Görev. Aşağıdaki kayıtların tamamını hiçbir değişiklik yapmadan satır satır yeniden yazın.

Ham Veri.
---
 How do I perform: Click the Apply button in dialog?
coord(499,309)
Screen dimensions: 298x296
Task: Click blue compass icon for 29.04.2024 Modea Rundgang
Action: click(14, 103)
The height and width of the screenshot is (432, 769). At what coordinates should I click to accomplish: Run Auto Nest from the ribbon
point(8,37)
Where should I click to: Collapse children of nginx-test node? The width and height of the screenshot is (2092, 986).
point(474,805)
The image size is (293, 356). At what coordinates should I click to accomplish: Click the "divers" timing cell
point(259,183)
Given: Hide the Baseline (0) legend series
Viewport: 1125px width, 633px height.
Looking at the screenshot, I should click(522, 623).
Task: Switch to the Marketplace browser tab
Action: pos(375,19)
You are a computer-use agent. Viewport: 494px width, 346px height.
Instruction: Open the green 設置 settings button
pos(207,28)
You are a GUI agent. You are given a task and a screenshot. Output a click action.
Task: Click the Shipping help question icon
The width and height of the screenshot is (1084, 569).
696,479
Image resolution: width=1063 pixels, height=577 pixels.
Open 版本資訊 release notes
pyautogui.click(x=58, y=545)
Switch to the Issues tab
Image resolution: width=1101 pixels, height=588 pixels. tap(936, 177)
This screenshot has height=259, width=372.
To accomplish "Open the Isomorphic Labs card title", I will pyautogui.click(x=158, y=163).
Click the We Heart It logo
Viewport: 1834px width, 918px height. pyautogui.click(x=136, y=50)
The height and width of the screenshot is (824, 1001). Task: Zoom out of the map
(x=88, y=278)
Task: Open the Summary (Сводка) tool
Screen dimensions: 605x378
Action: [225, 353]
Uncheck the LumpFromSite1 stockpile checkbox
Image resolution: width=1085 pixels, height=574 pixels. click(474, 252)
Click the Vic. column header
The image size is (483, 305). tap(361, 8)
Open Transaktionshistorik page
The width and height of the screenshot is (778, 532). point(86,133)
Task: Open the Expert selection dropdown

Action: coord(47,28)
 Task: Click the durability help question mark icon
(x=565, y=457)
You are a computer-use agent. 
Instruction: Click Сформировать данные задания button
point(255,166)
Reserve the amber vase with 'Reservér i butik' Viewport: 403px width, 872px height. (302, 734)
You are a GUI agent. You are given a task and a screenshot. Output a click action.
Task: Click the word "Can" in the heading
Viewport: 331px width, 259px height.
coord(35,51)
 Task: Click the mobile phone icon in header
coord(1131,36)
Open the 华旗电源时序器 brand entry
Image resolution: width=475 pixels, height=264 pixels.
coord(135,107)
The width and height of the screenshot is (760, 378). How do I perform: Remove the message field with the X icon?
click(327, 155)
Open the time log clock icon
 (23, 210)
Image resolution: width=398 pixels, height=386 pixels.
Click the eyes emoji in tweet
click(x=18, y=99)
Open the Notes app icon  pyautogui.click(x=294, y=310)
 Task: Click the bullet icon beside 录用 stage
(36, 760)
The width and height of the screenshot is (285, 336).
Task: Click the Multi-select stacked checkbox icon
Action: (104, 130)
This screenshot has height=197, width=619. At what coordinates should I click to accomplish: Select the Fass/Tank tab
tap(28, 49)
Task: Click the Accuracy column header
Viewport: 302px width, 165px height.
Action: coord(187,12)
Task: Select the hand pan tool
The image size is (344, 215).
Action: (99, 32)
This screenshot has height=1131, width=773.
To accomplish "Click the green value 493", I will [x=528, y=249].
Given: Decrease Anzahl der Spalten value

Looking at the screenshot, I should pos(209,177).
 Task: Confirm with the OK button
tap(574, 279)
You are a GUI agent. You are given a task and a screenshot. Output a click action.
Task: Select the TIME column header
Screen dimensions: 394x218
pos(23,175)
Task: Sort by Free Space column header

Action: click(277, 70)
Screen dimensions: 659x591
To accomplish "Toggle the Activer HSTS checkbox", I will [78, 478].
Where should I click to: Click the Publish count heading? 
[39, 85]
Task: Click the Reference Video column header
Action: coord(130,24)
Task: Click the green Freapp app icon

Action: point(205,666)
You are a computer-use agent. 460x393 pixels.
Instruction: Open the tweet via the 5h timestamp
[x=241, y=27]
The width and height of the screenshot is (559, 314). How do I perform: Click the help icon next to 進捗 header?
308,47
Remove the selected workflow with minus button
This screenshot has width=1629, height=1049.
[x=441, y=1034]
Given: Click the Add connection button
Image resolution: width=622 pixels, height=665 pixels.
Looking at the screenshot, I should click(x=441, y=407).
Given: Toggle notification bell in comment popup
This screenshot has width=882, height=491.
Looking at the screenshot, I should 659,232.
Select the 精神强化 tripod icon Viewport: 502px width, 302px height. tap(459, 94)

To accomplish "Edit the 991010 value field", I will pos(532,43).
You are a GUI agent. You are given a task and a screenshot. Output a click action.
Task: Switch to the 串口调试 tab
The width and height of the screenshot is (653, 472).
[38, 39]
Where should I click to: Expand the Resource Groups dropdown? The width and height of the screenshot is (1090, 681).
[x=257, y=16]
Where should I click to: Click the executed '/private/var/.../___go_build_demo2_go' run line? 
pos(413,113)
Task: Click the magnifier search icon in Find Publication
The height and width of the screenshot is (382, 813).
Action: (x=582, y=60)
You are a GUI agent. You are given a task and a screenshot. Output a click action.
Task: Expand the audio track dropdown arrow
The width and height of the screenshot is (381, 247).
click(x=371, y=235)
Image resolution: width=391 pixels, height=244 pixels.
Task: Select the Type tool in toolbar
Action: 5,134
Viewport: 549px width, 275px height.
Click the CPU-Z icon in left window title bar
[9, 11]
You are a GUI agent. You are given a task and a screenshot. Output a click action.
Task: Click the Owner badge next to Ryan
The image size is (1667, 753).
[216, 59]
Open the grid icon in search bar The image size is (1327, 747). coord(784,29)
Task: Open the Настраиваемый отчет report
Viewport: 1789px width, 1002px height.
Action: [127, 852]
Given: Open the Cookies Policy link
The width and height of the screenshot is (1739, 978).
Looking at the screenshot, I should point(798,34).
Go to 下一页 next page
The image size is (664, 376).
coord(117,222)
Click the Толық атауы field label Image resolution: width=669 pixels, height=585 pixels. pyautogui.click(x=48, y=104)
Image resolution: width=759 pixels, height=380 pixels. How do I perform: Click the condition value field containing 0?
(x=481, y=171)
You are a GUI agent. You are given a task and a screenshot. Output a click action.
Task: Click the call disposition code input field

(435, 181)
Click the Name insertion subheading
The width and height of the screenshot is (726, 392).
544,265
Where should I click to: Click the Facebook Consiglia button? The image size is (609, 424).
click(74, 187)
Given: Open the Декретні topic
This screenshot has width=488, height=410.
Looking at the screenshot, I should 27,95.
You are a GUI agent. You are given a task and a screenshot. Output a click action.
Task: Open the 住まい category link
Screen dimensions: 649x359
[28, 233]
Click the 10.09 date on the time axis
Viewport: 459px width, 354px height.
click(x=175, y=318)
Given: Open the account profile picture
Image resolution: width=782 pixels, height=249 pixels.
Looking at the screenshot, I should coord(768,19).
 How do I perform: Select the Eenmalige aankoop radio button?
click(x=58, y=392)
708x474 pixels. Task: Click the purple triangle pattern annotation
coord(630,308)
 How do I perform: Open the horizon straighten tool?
---
Alıştırma Sonucu.
 How do I perform: Click the Apply button in dialog?
coord(499,309)
Screen dimensions: 298x296
Task: Click blue compass icon for 29.04.2024 Modea Rundgang
Action: click(14, 103)
The height and width of the screenshot is (432, 769). At what coordinates should I click to accomplish: Run Auto Nest from the ribbon
point(8,37)
Where should I click to: Collapse children of nginx-test node? The width and height of the screenshot is (2092, 986).
point(474,805)
The image size is (293, 356). At what coordinates should I click to accomplish: Click the "divers" timing cell
point(259,183)
Given: Hide the Baseline (0) legend series
Viewport: 1125px width, 633px height.
Looking at the screenshot, I should click(522, 623).
Task: Switch to the Marketplace browser tab
Action: pos(375,19)
You are a computer-use agent. Viewport: 494px width, 346px height.
Instruction: Open the green 設置 settings button
pos(207,28)
You are a GUI agent. You are given a task and a screenshot. Output a click action.
Task: Click the Shipping help question icon
The width and height of the screenshot is (1084, 569).
696,479
Image resolution: width=1063 pixels, height=577 pixels.
Open 版本資訊 release notes
pyautogui.click(x=58, y=545)
Switch to the Issues tab
Image resolution: width=1101 pixels, height=588 pixels. tap(936, 177)
This screenshot has height=259, width=372.
To accomplish "Open the Isomorphic Labs card title", I will pyautogui.click(x=158, y=163).
Click the We Heart It logo
Viewport: 1834px width, 918px height. pyautogui.click(x=136, y=50)
The height and width of the screenshot is (824, 1001). Task: Zoom out of the map
(x=88, y=278)
Task: Open the Summary (Сводка) tool
Screen dimensions: 605x378
Action: [225, 353]
Uncheck the LumpFromSite1 stockpile checkbox
Image resolution: width=1085 pixels, height=574 pixels. click(474, 252)
Click the Vic. column header
The image size is (483, 305). tap(361, 8)
Open Transaktionshistorik page
The width and height of the screenshot is (778, 532). point(86,133)
Task: Open the Expert selection dropdown

Action: coord(47,28)
 Task: Click the durability help question mark icon
(x=565, y=457)
You are a computer-use agent. 
Instruction: Click Сформировать данные задания button
point(255,166)
Reserve the amber vase with 'Reservér i butik' Viewport: 403px width, 872px height. (302, 734)
You are a GUI agent. You are given a task and a screenshot. Output a click action.
Task: Click the word "Can" in the heading
Viewport: 331px width, 259px height.
coord(35,51)
 Task: Click the mobile phone icon in header
coord(1131,36)
Open the 华旗电源时序器 brand entry
Image resolution: width=475 pixels, height=264 pixels.
coord(135,107)
The width and height of the screenshot is (760, 378). How do I perform: Remove the message field with the X icon?
click(327, 155)
Open the time log clock icon
 (23, 210)
Image resolution: width=398 pixels, height=386 pixels.
Click the eyes emoji in tweet
click(x=18, y=99)
Open the Notes app icon  pyautogui.click(x=294, y=310)
 Task: Click the bullet icon beside 录用 stage
(36, 760)
The width and height of the screenshot is (285, 336).
Task: Click the Multi-select stacked checkbox icon
Action: (104, 130)
This screenshot has height=197, width=619. At what coordinates should I click to accomplish: Select the Fass/Tank tab
tap(28, 49)
Task: Click the Accuracy column header
Viewport: 302px width, 165px height.
Action: coord(187,12)
Task: Select the hand pan tool
The image size is (344, 215).
Action: (99, 32)
This screenshot has height=1131, width=773.
To accomplish "Click the green value 493", I will [x=528, y=249].
Given: Decrease Anzahl der Spalten value

Looking at the screenshot, I should pos(209,177).
 Task: Confirm with the OK button
tap(574, 279)
You are a GUI agent. You are given a task and a screenshot. Output a click action.
Task: Select the TIME column header
Screen dimensions: 394x218
pos(23,175)
Task: Sort by Free Space column header

Action: click(277, 70)
Screen dimensions: 659x591
To accomplish "Toggle the Activer HSTS checkbox", I will [78, 478].
Where should I click to: Click the Publish count heading? 
[39, 85]
Task: Click the Reference Video column header
Action: coord(130,24)
Task: Click the green Freapp app icon

Action: point(205,666)
You are a computer-use agent. 460x393 pixels.
Instruction: Open the tweet via the 5h timestamp
[x=241, y=27]
The width and height of the screenshot is (559, 314). How do I perform: Click the help icon next to 進捗 header?
308,47
Remove the selected workflow with minus button
This screenshot has width=1629, height=1049.
[x=441, y=1034]
Given: Click the Add connection button
Image resolution: width=622 pixels, height=665 pixels.
Looking at the screenshot, I should click(x=441, y=407).
Given: Toggle notification bell in comment popup
This screenshot has width=882, height=491.
Looking at the screenshot, I should 659,232.
Select the 精神强化 tripod icon Viewport: 502px width, 302px height. tap(459, 94)

To accomplish "Edit the 991010 value field", I will pos(532,43).
You are a GUI agent. You are given a task and a screenshot. Output a click action.
Task: Switch to the 串口调试 tab
The width and height of the screenshot is (653, 472).
[38, 39]
Where should I click to: Expand the Resource Groups dropdown? The width and height of the screenshot is (1090, 681).
[x=257, y=16]
Where should I click to: Click the executed '/private/var/.../___go_build_demo2_go' run line? 
pos(413,113)
Task: Click the magnifier search icon in Find Publication
The height and width of the screenshot is (382, 813).
Action: (x=582, y=60)
You are a GUI agent. You are given a task and a screenshot. Output a click action.
Task: Expand the audio track dropdown arrow
The width and height of the screenshot is (381, 247).
click(x=371, y=235)
Image resolution: width=391 pixels, height=244 pixels.
Task: Select the Type tool in toolbar
Action: 5,134
Viewport: 549px width, 275px height.
Click the CPU-Z icon in left window title bar
[9, 11]
You are a GUI agent. You are given a task and a screenshot. Output a click action.
Task: Click the Owner badge next to Ryan
The image size is (1667, 753).
[216, 59]
Open the grid icon in search bar The image size is (1327, 747). coord(784,29)
Task: Open the Настраиваемый отчет report
Viewport: 1789px width, 1002px height.
Action: [127, 852]
Given: Open the Cookies Policy link
The width and height of the screenshot is (1739, 978).
Looking at the screenshot, I should point(798,34).
Go to 下一页 next page
The image size is (664, 376).
coord(117,222)
Click the Толық атауы field label Image resolution: width=669 pixels, height=585 pixels. pyautogui.click(x=48, y=104)
Image resolution: width=759 pixels, height=380 pixels. How do I perform: Click the condition value field containing 0?
(x=481, y=171)
You are a GUI agent. You are given a task and a screenshot. Output a click action.
Task: Click the call disposition code input field

(435, 181)
Click the Name insertion subheading
The width and height of the screenshot is (726, 392).
544,265
Where should I click to: Click the Facebook Consiglia button? The image size is (609, 424).
click(74, 187)
Given: Open the Декретні topic
This screenshot has width=488, height=410.
Looking at the screenshot, I should 27,95.
You are a GUI agent. You are given a task and a screenshot. Output a click action.
Task: Open the 住まい category link
Screen dimensions: 649x359
[28, 233]
Click the 10.09 date on the time axis
Viewport: 459px width, 354px height.
click(x=175, y=318)
Given: Open the account profile picture
Image resolution: width=782 pixels, height=249 pixels.
Looking at the screenshot, I should coord(768,19).
 How do I perform: Select the Eenmalige aankoop radio button?
click(x=58, y=392)
708x474 pixels. Task: Click the purple triangle pattern annotation
coord(630,308)
 How do I perform: Open the horizon straighten tool?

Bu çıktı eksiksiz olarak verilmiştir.